Les  modèles de croissance globaux  établissent des fonctions de production dont le stock de capital et le niveau de l’emploi sont les deux principales variables. Plusieurs  hypothèses  sur la fonction de production précisent la forme de la courbe : rendements marginaux décroissants des facteurs pris séparément, constance des rendements d’échelle, taux de substitution … L’intention des modèles de croissance  est   d’expliquer et  de déterminer les fluctuations et le  niveau de production  potentiel d’une économie sur la base de ces  variables et de différentes hypothèses. Plusieurs  modèles  théoriques ont ainsi été élaborés dans le cadre des écoles de pensée : classique (Smith, Ricardo), keynésiens (Harrod, Domar), Néoclassique (Solow, Ramsey) et plus récemment les modèles de croissance endogène (Romer). Avec  le temps  les théories de la croissance  se sont développées  et affinées par l’introduction de nouvelles variables et par le positionnement des relations entre ces variables. Notamment,  l’origine, le rôle et le positionnement dans le temps, du progrès technique, de la connaissance et de l’innovation.

                                       Capital libre, capital dédié

L’idée suggérée  dans cet article  consiste à s’interroger sur le type de relation, non pas entre les facteurs de production eux même,  mais entre  la nature du  capital et le type   de  bien ou  service  fabriqué.

Désignons par l’expression  « capital dédié », l’ensemble  des machines, outils, études, brevets, logiciels, formations , contrats de maintenance  constituant le processus de  production d’ un  unique  bien ou service    Cet ensemble ne peut  donc être utilisé pour fabriquer  d’autres types de bien ou service.

Désignons par l’expression « capital libre », l’ensemble  des machines, outils, études, brevets, logiciels, formations, contrats de maintenance   participant au   processus de  production  de potentiellement un ou plusieurs biens ou services.

Par exemple, le métier à tisser, ne  peut produire que du tissu ; Il est un capital  dédié. Le râteau est utilisé pour préparer la terre de  l’agriculteur producteur de tomates ou  ratisser  le jardin de l’esthète ou  égaliser  le béton d’une fondation. Le râteau est un capital libre.

Autrement dit, la relation entre un capital dédié  et le produit qu’il fabrique est une bijection ; la relation entre un capital libre et les produits qu’il  fabrique   est une surjection.

> MATÉRIEL FOURNI:
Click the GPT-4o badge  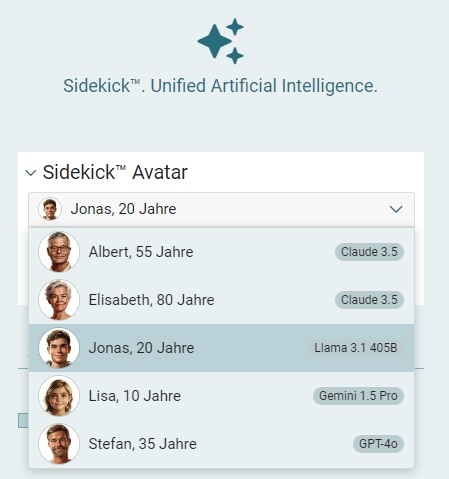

> CONSIGNES:
A – Dans le texte sur le capital dédié et le capital libre, quel outil sert d'exemple de capital dédié ?
B – Rédigez, s'il vous plaît, la suite du texte sur le capital dédié et le capital libre, en reprenant après sa dernière phrase.

> RÉPONSES ATTENDUES:
A – Le métier à tisser, qui ne peut produire que du tissu.

B –
Comme toujours en économie, la réalité n’est pas binaire, mais nuancée. Entre capitaux dédiés et capitaux libres bien des combinaisons sont possibles notamment lorsque le capital est sophistiqué. Dans la réalité des économies développées,  la part du stock de capital  dédié est   certainement  majoritaire mais ce n’était pas toujours le cas. Les améliorations techniques  et fonctionnelles d’une  machine, d’un logiciel,  se traduisent par un capital  encore plus dédié. Conscient de ce fait les fabriquants  de machines développent  alors des machines pouvant s’adapter  à des productions de plusieurs produits : c’est le cas de la CAO (Conception Assistées par Ordinateur)  et depuis peu celui  des imprimantes 3D, invention géniale qui permet aussi bien de fabriquer en plastic,  un peigne, un revolver ou n’importe quel gadget  ou  élément  d’équipement.

  Implications pour l’analyse économique

Pour comprendre  ce que l’approche capital dédié vs capital libre  peut apporter à l’analyse économique  faisons l’hypothèse théorique  d’une économie dans laquelle la totalité des capitaux seraient  libres. Toutes les entreprises utiliseraient   des machines, contrats, logiciels, etc., utilisables  quels  que soient  les types de  production des  produits et services. Une telle économie ne fonctionnerait  pas  vraiment comme l’économie réelle. Le risque à la création d’entreprise  serait  faible en raison des  possibilités de revente des équipements. Il y aurait de plus information parfaite sur le marché des capitaux,  et par conséquent les décisions ne porteraient  que sur le niveau de capital à adapter à la production. La notion de productivité  serait secondaire  et les exigences de taux de marge relativement faible. Globalement une telle économie, connaîtrait une grande stabilité et une  souplesse d’évolution.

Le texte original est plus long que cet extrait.